Passe encore pour “Polytechnique”, qui fait référence à une tradition scientifique généraliste (dont l’informatique reste malheureusement quasiment absente) ou pour “Normale Sup”, dont le nom fait référence à une tradition historique.

Mais que dire des ridicules “Ecole des Mines” ou des “Ecole des Ponts”, écoles généralistes par tradition qui font référence à des technologies du XIXè siècle dont le moins que l’on puisse dire est qu’elles ne sont pas porteuses d’avenir, les mines ayant, je vous le rappelle, presque totalement disparu en France ?

En toute logique, ces écoles – au moins l’une d’entre elles – auraient, depuis longtemps, du être renommées quelque chose comme “Ecole du Génie Logiciel” ou “Ecole des technologies numériques” ou encore “Ecoles des réseaux”. Du moins, cela aurait été un signe “fort” et “puissant” de les appeler ainsi, comme disent nos politiques.

Même chose pour l’école Centrale (“Des Arts et Manufactures”, on croit rêver !) qui gagnerait certainement à être renommée “Ecole des Périphériques”, ce qui choquerait certainement les sensibilités de certains de mes camarades.

Même l’Ecole Nationale des Telecoms (“Sup Telecom”), censée être par nature proche des technologies numériques, n’a pas daigné intégrer le mot “Réseau” à son nom. Et pourtant, c’est bien au programme.

Vous pensez que tout ceci n’a pas d’importance ? Vous vous trompez, car malheureusement, les mots ont bien un sens. La réalité est que les matières numériques ne sont pas enseignées aux meilleurs scientifiques au niveau où elles devraient l’être, que le retard avec les pays anglo-saxons est immense et que la situation dure depuis 30 ans – j’en sais quelque chose pour être un diplômé des deux systèmes.

Ce décalage, qui a des conséquences immenses sur la compétitivité du pays est rarement évoqué.

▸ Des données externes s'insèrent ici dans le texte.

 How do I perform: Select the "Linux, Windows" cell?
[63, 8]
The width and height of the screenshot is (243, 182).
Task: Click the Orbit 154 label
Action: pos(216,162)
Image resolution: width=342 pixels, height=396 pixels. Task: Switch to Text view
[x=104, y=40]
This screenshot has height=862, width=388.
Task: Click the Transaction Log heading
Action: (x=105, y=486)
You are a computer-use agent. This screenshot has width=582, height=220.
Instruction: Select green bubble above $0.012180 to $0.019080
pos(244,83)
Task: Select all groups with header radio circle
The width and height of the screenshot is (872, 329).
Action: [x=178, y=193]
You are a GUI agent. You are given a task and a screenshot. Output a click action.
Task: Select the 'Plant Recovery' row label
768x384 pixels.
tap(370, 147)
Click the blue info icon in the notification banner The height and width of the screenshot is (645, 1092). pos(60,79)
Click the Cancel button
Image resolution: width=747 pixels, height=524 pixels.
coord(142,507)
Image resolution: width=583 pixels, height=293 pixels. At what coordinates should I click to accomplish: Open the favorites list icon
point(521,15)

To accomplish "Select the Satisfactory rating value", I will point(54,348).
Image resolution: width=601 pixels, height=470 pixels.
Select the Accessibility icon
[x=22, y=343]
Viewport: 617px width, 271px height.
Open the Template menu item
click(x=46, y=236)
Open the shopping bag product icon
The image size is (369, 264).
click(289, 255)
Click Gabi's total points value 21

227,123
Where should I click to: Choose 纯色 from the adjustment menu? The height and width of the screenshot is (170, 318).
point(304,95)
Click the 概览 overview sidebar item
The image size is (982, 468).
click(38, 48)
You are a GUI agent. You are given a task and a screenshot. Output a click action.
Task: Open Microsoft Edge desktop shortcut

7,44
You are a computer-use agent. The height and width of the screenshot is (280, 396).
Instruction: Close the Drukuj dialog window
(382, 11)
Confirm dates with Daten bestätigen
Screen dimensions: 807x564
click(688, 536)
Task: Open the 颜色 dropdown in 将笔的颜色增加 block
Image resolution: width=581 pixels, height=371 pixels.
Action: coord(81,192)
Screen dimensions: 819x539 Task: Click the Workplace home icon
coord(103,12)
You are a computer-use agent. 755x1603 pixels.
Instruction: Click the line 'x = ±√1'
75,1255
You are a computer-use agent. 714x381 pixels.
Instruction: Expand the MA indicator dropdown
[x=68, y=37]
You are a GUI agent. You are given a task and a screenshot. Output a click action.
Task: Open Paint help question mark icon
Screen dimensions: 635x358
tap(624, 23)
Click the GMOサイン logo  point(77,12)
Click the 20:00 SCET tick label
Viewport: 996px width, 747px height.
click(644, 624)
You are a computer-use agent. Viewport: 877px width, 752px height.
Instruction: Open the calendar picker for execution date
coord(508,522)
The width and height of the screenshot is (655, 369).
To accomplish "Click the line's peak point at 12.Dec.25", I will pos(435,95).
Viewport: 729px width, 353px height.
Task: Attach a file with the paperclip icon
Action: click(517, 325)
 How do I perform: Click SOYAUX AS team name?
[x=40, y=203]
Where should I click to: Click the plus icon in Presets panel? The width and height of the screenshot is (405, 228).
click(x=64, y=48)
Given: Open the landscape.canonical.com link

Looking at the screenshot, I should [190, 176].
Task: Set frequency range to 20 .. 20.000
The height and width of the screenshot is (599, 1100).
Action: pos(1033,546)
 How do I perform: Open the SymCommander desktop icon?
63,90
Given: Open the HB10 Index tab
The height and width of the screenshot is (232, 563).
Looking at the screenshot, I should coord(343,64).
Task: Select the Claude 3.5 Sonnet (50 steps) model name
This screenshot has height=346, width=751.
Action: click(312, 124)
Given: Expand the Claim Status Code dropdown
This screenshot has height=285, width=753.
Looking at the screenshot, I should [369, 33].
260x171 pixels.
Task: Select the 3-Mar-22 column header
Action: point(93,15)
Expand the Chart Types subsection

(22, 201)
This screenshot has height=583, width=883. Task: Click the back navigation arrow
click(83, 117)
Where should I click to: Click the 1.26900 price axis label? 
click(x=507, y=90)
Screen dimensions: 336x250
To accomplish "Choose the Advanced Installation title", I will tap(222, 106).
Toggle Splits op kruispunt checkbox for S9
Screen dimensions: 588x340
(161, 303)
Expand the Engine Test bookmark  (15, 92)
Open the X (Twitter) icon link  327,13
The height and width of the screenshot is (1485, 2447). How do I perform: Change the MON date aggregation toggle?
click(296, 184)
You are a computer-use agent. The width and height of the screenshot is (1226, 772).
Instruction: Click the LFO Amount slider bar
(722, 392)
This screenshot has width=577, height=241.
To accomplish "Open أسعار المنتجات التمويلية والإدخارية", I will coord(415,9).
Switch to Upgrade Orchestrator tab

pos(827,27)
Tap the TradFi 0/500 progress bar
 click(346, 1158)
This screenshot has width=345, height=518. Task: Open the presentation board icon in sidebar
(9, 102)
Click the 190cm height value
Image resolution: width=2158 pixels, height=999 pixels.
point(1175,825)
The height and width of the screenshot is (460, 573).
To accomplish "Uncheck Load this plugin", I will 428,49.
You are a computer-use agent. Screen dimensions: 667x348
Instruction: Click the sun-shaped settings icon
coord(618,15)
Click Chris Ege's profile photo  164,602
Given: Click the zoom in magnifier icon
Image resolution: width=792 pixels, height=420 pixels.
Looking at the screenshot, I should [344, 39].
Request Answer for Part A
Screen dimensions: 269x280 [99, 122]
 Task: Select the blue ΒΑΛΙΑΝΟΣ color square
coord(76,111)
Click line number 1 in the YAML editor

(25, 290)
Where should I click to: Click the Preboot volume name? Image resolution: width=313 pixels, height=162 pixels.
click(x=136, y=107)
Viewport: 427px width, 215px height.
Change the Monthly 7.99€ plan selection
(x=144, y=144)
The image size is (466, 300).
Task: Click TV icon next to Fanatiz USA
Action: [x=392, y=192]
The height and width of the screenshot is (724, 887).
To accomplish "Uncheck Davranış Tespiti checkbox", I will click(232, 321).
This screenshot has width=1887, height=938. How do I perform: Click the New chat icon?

Pourtant, il est, à lui seul, responsable d’une bonne partie du déficit du commerce extérieur. Il y a des millions d’emplois à créer dans le numérique, et une bonne partie sont des emplois qui permettent d’exporter.

[A l’inverse, les écoles de commerce se précipitent dans une course au nouveau nom et au nouveau logo, cette course étant tout aussi ridicule, mais moins grave dans ses effets. Voir par exemple les nouvelles appellations “Audencia” (Sup de Co Nantes), “Skema” (Sup de Co Lille), dont le principal mérite sera sans doute d’avoir bien gavé quelques agences de com.

D’un côté, la tradition immobilise tout. De l’autre côté, l’absence de respect pour le fond permet tout.]

(5) commentaires pour "Les noms numériquement désuets des grandes écoles françaises"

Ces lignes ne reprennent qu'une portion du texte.